EXERCISE BRIEF: Every line from the one with "You are a GUI" to the end of the data needs to be copied exactly, and no line before it.

DATA PROVIDED:
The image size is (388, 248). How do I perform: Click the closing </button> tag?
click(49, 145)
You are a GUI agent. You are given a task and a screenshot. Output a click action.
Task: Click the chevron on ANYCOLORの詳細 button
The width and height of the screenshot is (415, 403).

TASK RESPONSE:
You are a GUI agent. You are given a task and a screenshot. Output a click action.
Task: Click the chevron on ANYCOLORの詳細 button
The width and height of the screenshot is (415, 403).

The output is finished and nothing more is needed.